Flower business owner and longtime Clarkston landowner meet at VilCap Start and form partnership to grow a test plot
Bikash Chhetri had the idea to start a flower business. He knew there was demand for his product, and he wanted to provide it. But he didn’t have a place to grow.
Then he met Ben Spivey, who had the resources to make his vision a reality.
Spivey’s family owns a 25-30 acre plot of land in Clarkston. It has been in his family for more than 100 years, since before the Civil War, when it was more than 100 acres large. Spivey, a entrepreneur himself, was eager to help an aspiring entrepreneur.
They first connected at an early meeting of the Vilcap Start entrepreneurship accelerator program. Since then, Spivey has agreed to let Chhetri grow flowers on his land, as a test plot for his flower business.

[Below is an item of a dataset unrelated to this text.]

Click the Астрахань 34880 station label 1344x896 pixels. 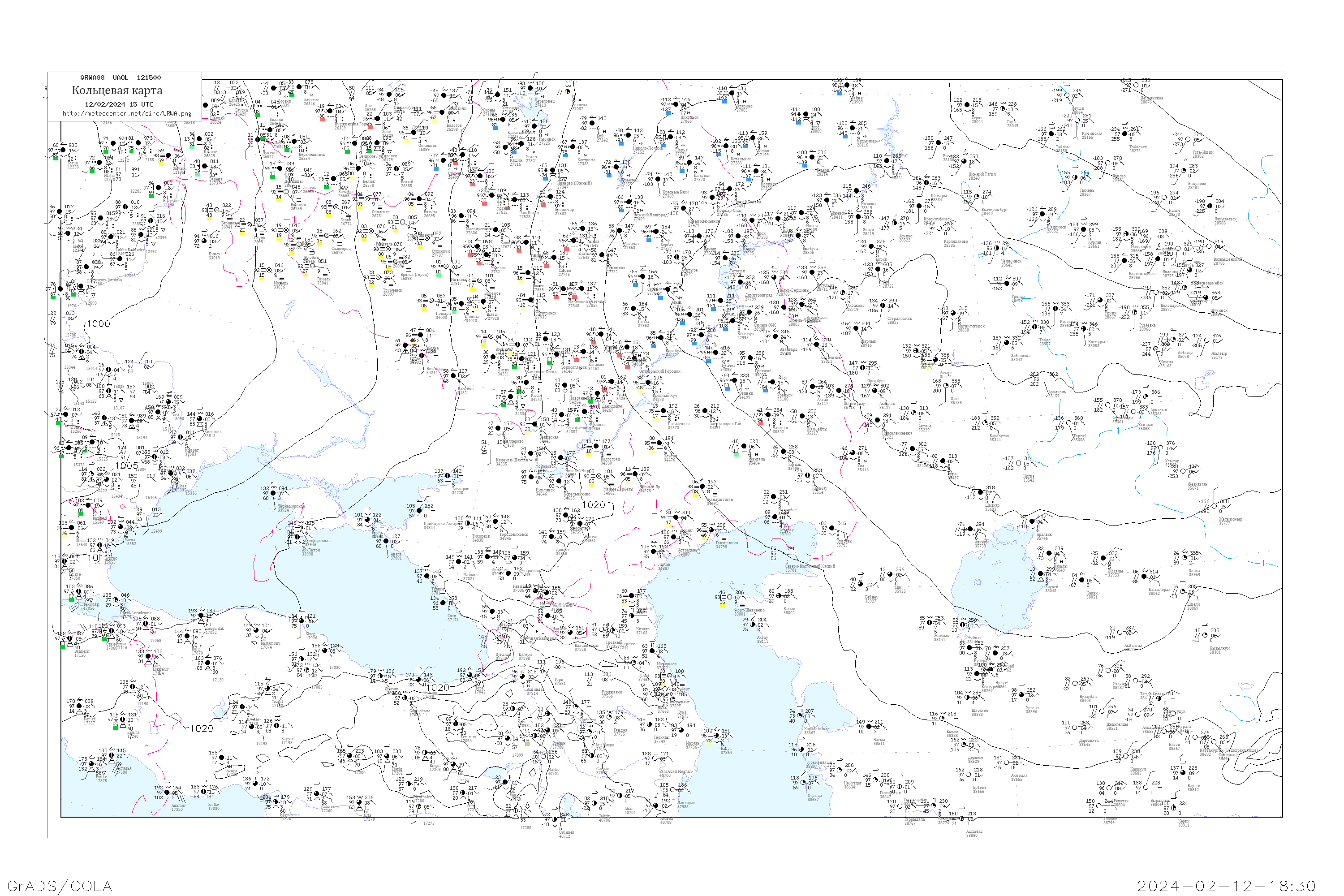[x=687, y=552]
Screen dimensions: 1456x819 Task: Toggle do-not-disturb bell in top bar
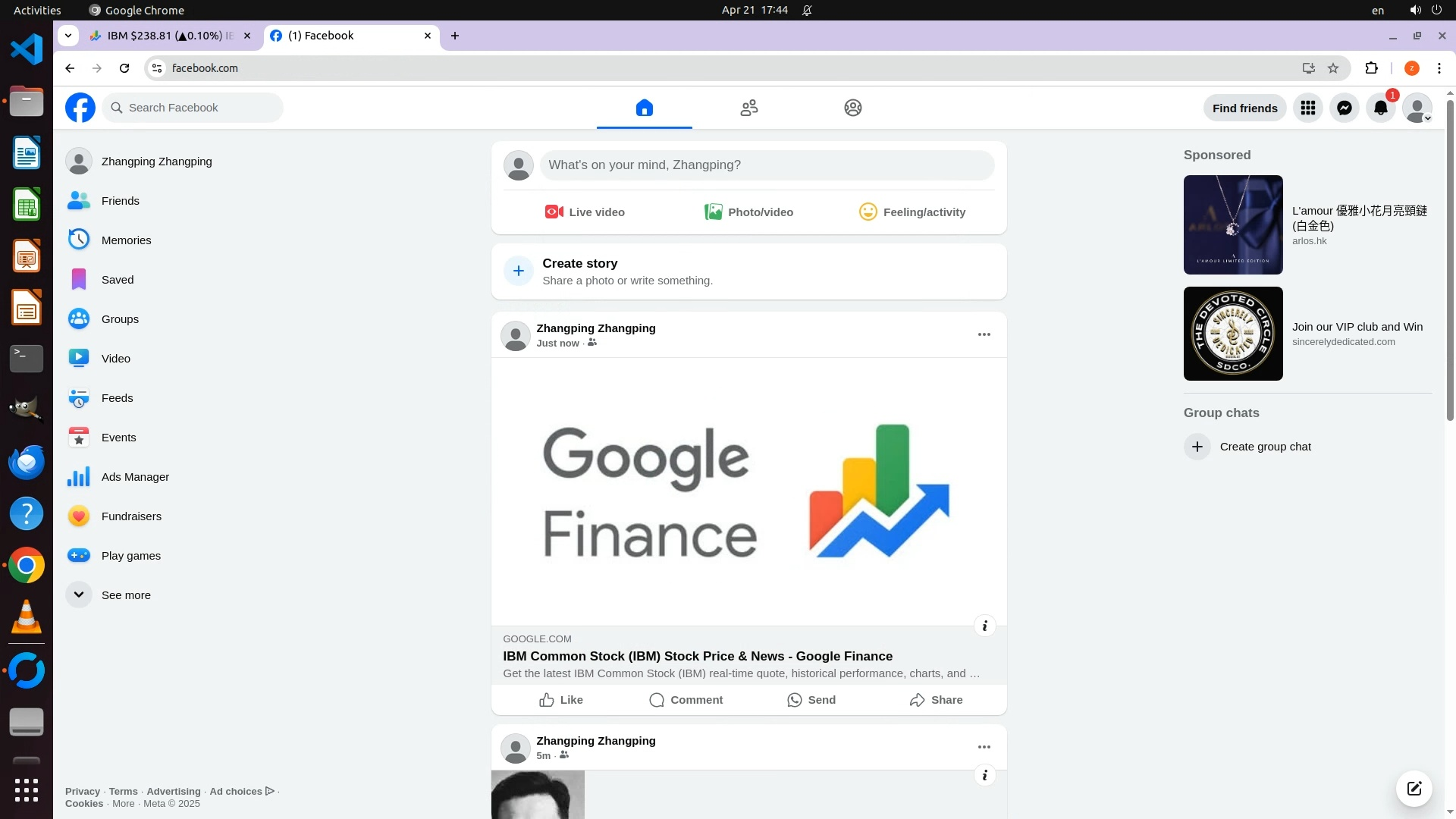808,11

The flowers are marigold and amaranth flowers, which are traditionally used in a Hindu festival called the Diwali Festival. Commonly celebrated in India, Nepal, and Bhutan, the Diwali Festival is a weeklong celebration. “We give these flowers as a present to our brothers. It is a tradition like the Christmas tree in America,” he said.
Spivey, the CEO of Amaji, LLC a health-information services company based out of Washington D.C., lives part-time on the property, where he takes care of his 89-year-old father, and travels often to Washington for work. He had been considering whether to return some of the land to farming productivity.
On one half-acre, he and Chhetri have already started growing tomatoes and other vegetables, and this July, they have agreed to grow flowers on the other half-acre. Chhetri does not have experience farming, but his mother and father are working the land with him and teaching along the way.
Chhetri was inspired to grow the flowers when he learned that members of his Bhutanese community were using plastic flowers in place of real ones because there was no place to buy them in America. He said this knowledge gave him the idea to start growing and selling the flowers to family and community members.
Chhetri said he took inspiration from the other entrepreneurs he met at the VilCap Start accelerator. “If they can do it, I can do it too,” he said.
The flowers take three months to grow and the festival takes place in October. Chhetri and his family plan to plant this month. Spivey said his father are also involved in the project.
“It’s a family activity with Bikash,” said Spivey. “That’s what farming is. A family activity.”
Chhetri said he wants to thank Clarkston Community Center and CDF for helping to connect him with Spivey, and for providing a space for so many entrepreneurs to meet.